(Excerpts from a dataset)
----------
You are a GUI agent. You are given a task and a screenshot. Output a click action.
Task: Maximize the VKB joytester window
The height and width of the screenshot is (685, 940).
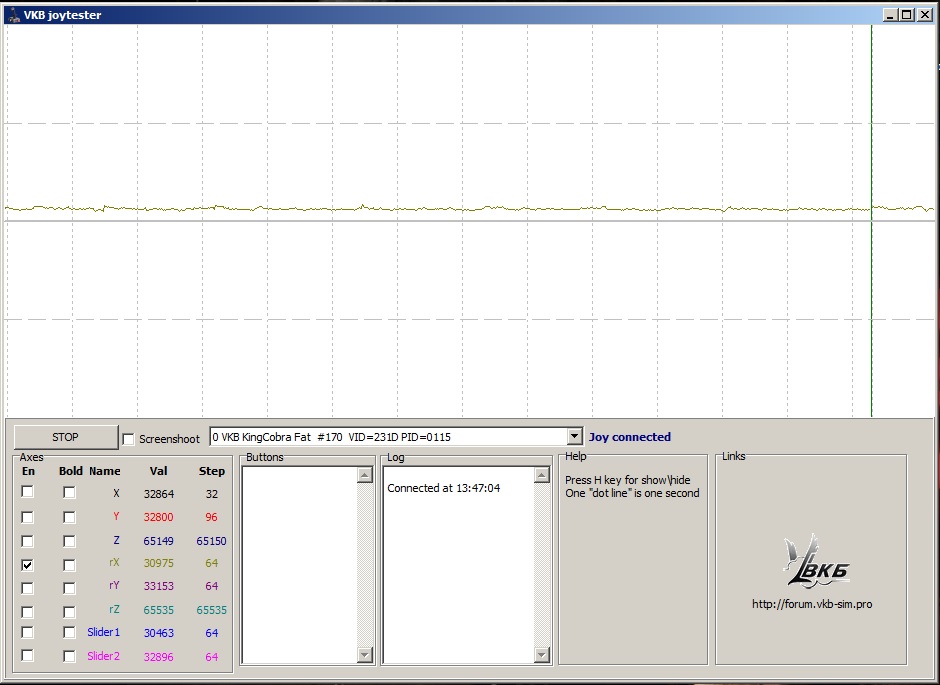tap(906, 15)
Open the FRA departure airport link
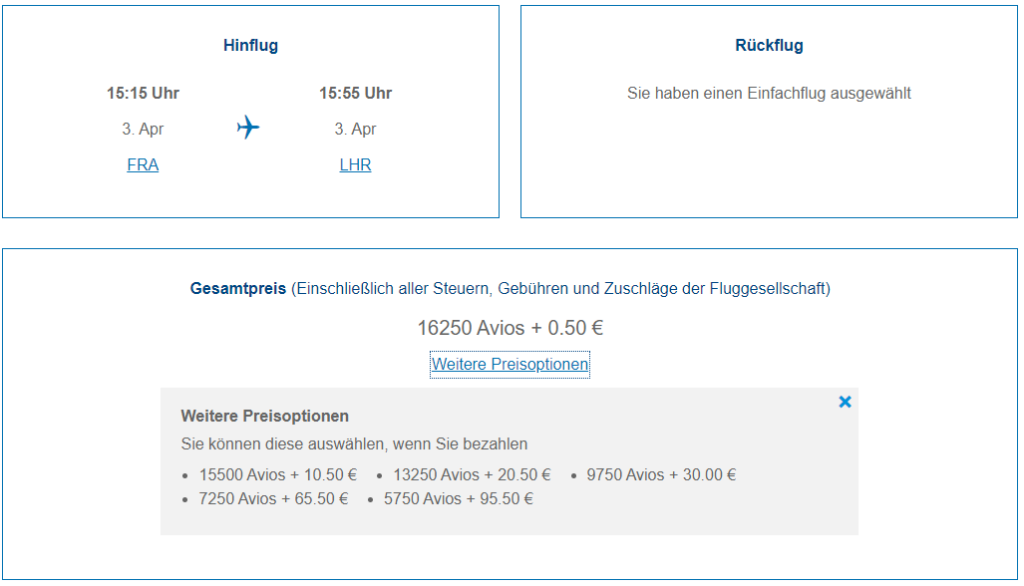Image resolution: width=1024 pixels, height=586 pixels. pos(143,165)
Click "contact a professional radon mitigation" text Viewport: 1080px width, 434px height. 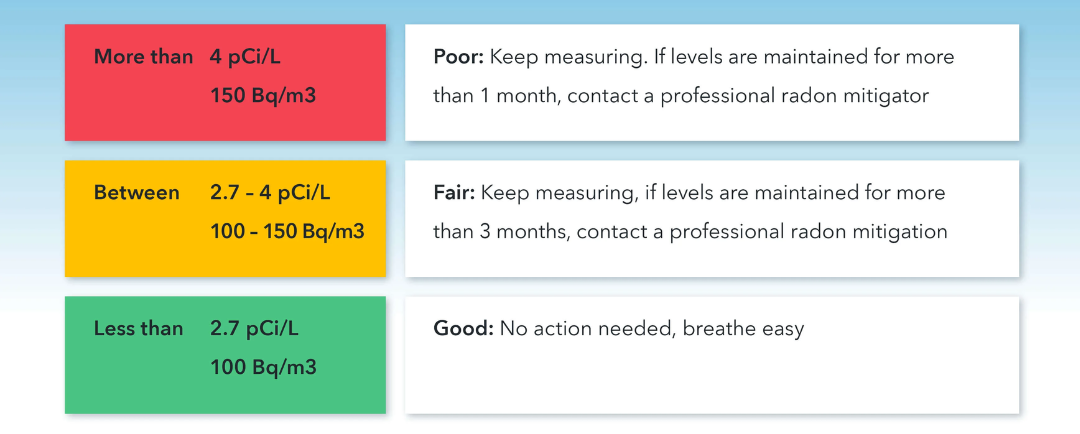[x=762, y=232]
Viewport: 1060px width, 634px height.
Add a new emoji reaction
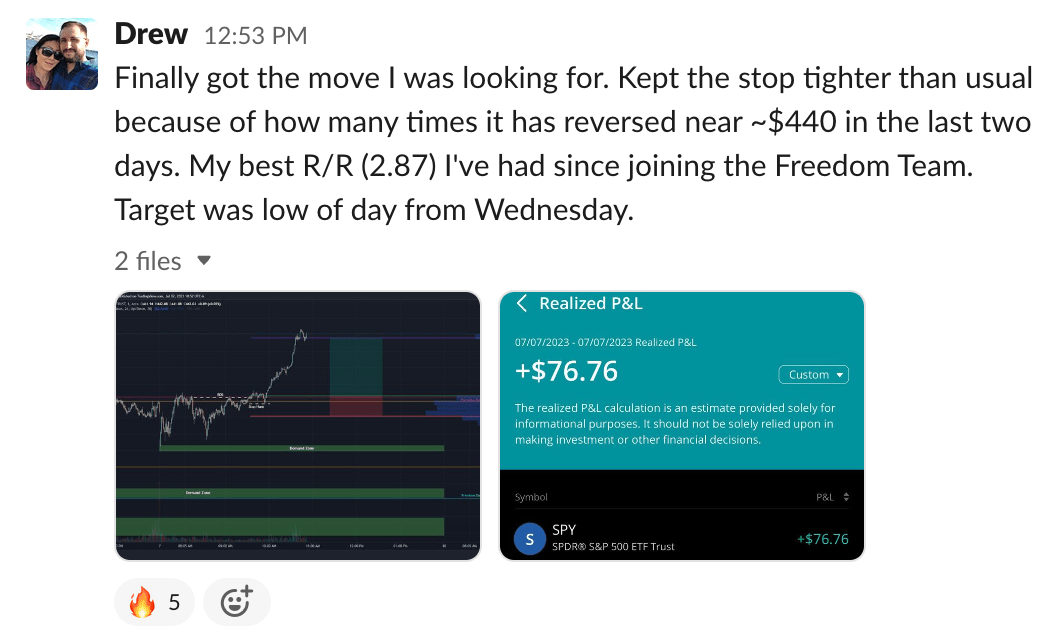pos(236,602)
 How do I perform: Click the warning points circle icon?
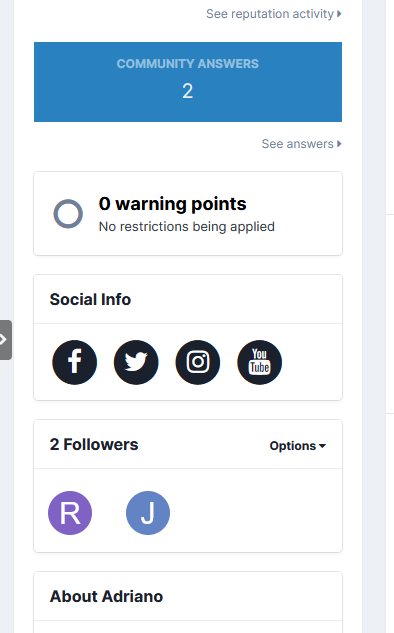pos(68,214)
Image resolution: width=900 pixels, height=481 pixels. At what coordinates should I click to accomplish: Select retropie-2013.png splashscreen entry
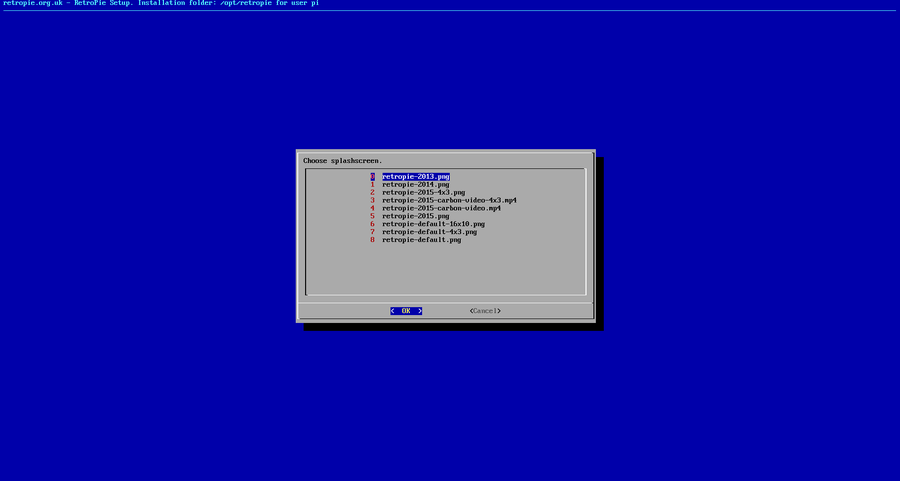pos(415,176)
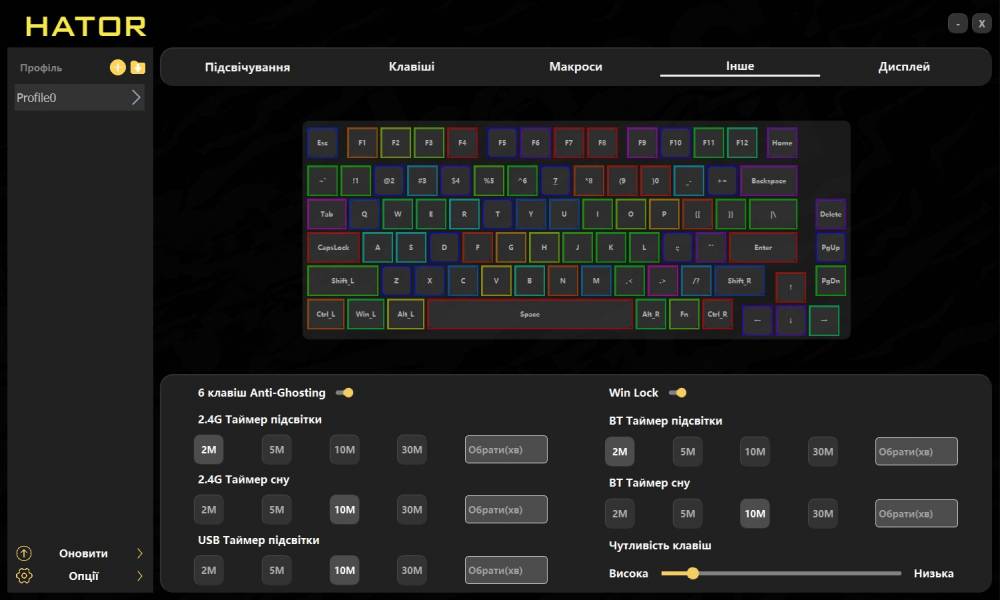Expand the Опції chevron arrow
This screenshot has height=600, width=1000.
click(139, 576)
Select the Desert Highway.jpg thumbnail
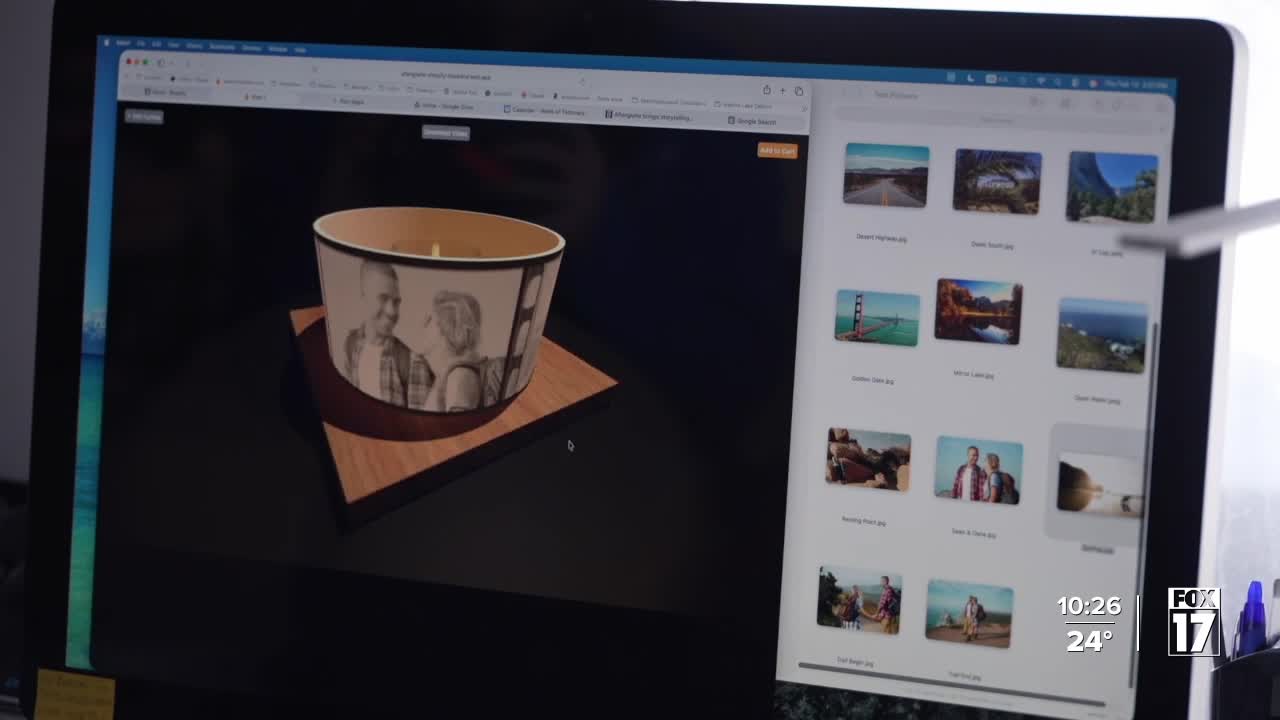This screenshot has height=720, width=1280. (x=886, y=175)
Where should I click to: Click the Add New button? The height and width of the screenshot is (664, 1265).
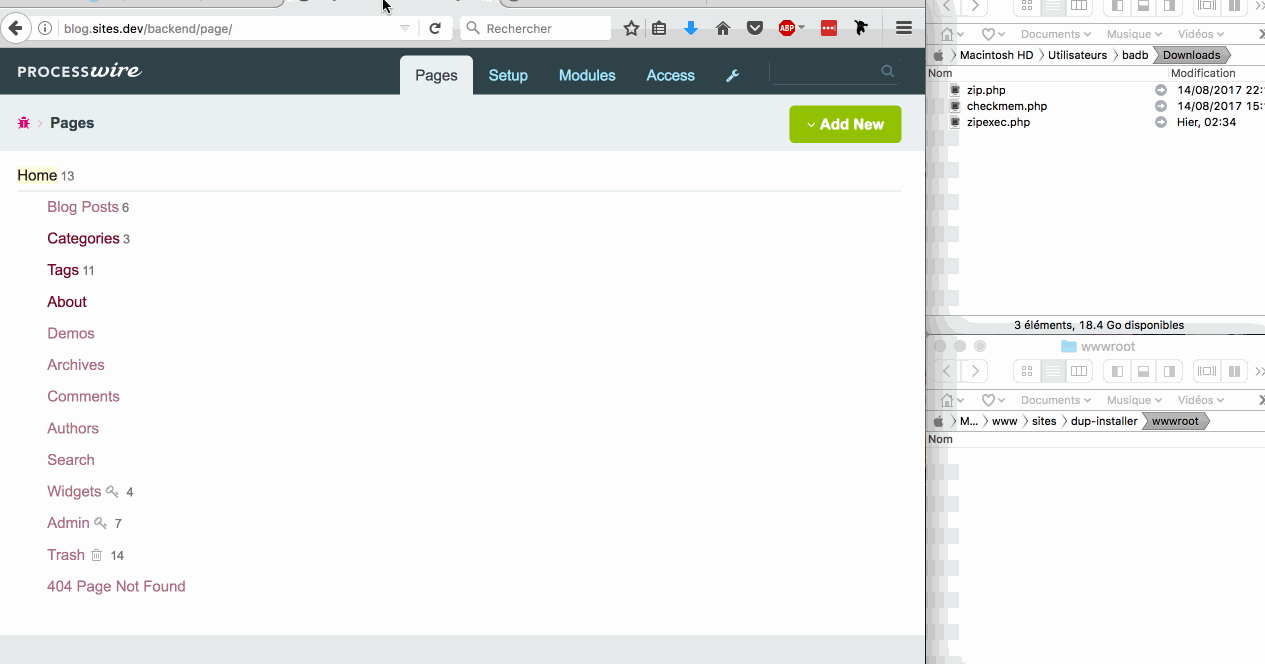[850, 124]
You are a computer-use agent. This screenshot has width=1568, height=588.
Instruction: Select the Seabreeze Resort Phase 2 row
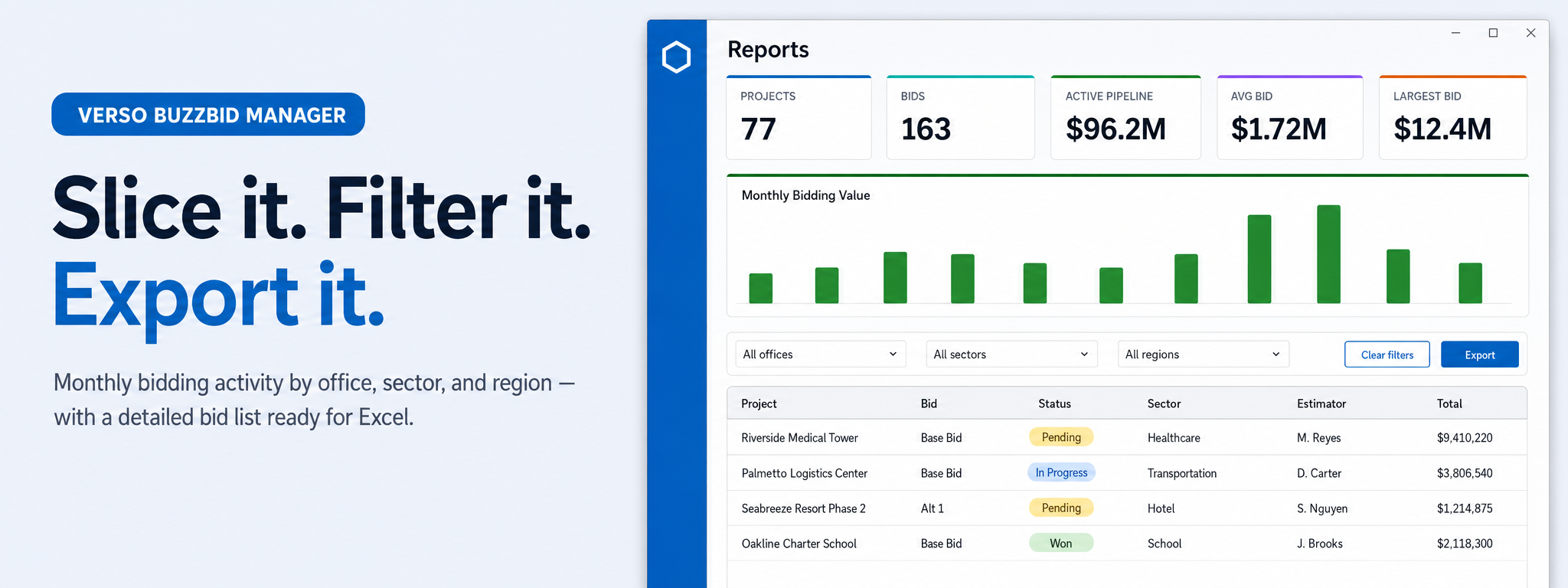pos(1126,508)
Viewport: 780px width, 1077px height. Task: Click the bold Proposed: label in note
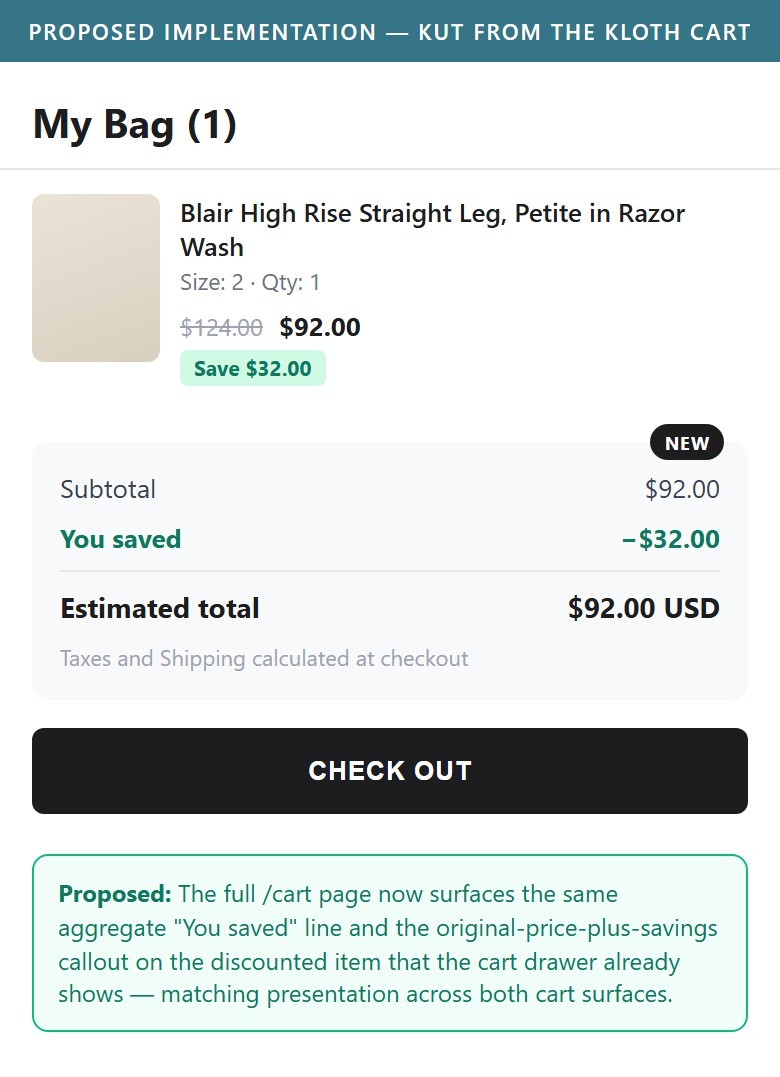pos(115,894)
----------
Print exactly the line containing "You are a computer-use" and every line after it through the final line above, and leave all pictures out.

FINISHED EXERCISE
You are a computer-use agent. This screenshot has width=1568, height=588.
Instruction: Select the Seabreeze Resort Phase 2 row
pos(1126,508)
Viewport: 780px width, 1077px height. Task: Click the bold Proposed: label in note
pos(115,894)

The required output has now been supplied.